Arshad and his brother Tariq, natives of Shangla district adjoining Swat, had been among Osama bin Laden’s trusted lieutenants, lived and accompanied the Al Qaeda leader and fronted for him. They would run errands for him, too, Amal told investigators.

Little is known about the Kuwaiti-born Shangla brothers other than their father, who also lived and worked in Kuwait, had known Bin Laden. Their relationship and trust in each other, an official said, had a history of thirty to forty years.

Incidentally, the official said, OBL’s son, who was also killed in action along with his father, was married to one of the sisters of Shangla brothers. Those children lived alongside the children and grandchildren of Osama bin Laden.

The Shangla brothers, the official added, were the two other men killed in Operation Geronimo.
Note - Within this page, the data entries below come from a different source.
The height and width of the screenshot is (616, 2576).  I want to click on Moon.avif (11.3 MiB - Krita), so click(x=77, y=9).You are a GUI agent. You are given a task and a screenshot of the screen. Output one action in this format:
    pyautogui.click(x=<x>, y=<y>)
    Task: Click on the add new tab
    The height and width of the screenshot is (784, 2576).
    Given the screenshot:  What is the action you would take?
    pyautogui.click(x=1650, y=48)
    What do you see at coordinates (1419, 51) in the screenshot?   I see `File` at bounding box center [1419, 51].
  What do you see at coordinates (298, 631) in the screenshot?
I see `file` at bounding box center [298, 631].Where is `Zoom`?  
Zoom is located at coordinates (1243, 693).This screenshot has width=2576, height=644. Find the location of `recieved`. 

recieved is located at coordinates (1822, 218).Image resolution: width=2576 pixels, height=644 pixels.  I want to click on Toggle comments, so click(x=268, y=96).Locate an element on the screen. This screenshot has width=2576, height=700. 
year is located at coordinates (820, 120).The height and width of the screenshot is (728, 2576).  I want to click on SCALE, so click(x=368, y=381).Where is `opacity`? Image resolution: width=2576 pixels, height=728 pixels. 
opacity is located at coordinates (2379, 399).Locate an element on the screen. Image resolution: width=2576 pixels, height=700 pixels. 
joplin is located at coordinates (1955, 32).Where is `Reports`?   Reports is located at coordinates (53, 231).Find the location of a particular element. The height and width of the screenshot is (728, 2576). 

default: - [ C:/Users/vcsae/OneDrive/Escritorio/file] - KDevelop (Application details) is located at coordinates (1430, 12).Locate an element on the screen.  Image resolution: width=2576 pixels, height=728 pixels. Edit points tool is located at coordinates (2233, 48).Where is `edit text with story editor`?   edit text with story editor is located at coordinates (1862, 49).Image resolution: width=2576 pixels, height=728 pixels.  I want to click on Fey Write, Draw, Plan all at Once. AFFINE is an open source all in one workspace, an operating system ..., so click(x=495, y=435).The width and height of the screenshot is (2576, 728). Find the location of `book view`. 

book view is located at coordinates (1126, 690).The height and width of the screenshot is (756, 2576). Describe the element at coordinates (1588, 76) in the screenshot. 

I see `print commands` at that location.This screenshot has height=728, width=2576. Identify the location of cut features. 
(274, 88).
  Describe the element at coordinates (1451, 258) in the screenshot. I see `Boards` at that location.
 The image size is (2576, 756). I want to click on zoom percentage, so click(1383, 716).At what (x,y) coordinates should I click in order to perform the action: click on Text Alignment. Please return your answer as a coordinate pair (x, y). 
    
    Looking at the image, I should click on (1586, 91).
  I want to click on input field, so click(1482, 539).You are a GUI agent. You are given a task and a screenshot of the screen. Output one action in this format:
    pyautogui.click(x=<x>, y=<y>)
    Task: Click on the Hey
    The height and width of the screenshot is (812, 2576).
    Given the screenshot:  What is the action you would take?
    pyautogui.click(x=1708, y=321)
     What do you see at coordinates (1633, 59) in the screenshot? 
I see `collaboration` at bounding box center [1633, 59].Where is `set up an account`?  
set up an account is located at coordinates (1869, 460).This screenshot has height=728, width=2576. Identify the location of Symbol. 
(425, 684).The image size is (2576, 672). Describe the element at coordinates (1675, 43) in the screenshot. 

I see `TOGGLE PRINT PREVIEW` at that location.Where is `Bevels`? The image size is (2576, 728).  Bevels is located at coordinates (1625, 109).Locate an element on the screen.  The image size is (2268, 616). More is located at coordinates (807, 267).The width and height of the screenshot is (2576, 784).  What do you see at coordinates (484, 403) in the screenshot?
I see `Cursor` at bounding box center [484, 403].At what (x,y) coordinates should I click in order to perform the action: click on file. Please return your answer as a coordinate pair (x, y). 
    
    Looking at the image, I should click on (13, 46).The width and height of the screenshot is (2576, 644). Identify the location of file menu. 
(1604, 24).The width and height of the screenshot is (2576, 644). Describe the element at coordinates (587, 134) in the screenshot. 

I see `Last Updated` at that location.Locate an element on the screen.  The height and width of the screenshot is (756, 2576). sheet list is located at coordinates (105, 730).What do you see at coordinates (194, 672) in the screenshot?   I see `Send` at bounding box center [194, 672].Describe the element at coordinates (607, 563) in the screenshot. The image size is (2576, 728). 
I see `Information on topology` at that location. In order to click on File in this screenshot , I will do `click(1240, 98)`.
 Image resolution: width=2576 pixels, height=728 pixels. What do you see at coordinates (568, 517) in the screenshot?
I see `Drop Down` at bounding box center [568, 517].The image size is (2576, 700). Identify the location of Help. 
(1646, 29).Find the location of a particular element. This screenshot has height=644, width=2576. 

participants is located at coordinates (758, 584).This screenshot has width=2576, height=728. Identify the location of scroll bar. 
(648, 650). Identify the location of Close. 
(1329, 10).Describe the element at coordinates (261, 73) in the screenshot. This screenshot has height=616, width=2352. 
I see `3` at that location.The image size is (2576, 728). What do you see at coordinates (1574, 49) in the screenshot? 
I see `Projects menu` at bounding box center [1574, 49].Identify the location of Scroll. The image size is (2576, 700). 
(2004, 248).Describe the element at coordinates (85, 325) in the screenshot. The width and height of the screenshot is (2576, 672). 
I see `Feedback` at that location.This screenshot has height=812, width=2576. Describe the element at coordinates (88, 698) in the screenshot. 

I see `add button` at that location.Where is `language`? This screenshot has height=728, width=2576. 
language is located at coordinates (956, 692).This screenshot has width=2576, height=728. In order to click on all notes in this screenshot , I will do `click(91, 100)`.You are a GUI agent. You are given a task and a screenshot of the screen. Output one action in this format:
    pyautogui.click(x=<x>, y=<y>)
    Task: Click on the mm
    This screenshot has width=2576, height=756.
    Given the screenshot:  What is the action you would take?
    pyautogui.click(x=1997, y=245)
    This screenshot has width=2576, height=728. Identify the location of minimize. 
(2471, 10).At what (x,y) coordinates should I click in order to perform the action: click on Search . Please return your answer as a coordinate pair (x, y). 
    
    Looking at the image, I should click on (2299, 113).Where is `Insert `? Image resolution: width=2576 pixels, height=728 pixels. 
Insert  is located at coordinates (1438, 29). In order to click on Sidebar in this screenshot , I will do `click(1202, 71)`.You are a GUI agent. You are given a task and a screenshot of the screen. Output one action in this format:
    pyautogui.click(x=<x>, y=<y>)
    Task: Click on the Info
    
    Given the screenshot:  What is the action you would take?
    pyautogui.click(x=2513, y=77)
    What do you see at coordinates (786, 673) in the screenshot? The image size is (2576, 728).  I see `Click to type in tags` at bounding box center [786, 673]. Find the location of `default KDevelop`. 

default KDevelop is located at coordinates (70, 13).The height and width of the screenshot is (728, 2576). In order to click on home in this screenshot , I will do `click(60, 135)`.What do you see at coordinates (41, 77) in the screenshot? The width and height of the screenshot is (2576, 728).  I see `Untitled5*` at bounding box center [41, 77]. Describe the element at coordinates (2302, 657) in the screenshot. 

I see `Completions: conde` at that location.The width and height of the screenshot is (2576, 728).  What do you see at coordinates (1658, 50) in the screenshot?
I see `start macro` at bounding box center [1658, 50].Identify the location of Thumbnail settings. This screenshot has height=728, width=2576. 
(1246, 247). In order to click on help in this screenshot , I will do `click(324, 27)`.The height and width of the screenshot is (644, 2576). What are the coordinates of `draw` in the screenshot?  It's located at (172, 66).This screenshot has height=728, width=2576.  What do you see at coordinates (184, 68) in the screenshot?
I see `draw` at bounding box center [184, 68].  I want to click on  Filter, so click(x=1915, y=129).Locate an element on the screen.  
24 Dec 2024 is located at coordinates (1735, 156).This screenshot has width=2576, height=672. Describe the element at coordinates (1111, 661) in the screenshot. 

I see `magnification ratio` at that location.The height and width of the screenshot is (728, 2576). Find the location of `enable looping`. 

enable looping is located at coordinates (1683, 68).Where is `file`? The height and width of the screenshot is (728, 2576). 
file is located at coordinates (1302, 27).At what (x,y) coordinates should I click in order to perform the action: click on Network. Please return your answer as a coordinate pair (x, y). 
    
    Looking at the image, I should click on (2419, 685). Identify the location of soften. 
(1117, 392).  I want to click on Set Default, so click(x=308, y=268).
Amongst those left behind by the evacuating Navy Seals were Osama’s three wives, two of them highly educated Saudis, his elder son and four children of a daughter who was killed in a drone strike in Waziristan, the officials said.

They also included Osama’s Abbottabad-born five-year-old son and 22-year-old daughter, the officials added.

Who helped and facilitated Osama’s movement from the tribal region to the cities of Pakistan is also the subject of investigations, one official said.

But it was a cleric picked up by security forces from one of the tribal regions who had initially pointed the finger towards Abbottabad, thus causing the Pakistani and American intelligence operatives to focus more closely on the garrison city, that houses the prestigious Pakistan Military Academy, Kakul.

HALE AND HEARTY: Amal, the youngest of Osama’s three wives also told investigators that her husband was hale and hearty and had recovered from his kidney ailment. “He was not on dialysis,” the official said.

Osama’s Yemeni wife told investigators that he had undergone two kidney surgeries in Afghanistan’s south-western Kandahar province during Taliban regime and had recovered thereafter, using homemade medications including water melons.

“He was neither weak nor frail,” one of the officials quoted Amal as saying, debunking widely held belief that Osama used dialysis to treat his kidney ailment. Some reports had gone as far as claiming that Osama had died due to kidney failure. “He believed in his own medication,” his wife told investigators.

A senior security official said that information gleaned from the widow had not been shared with the Americans so far.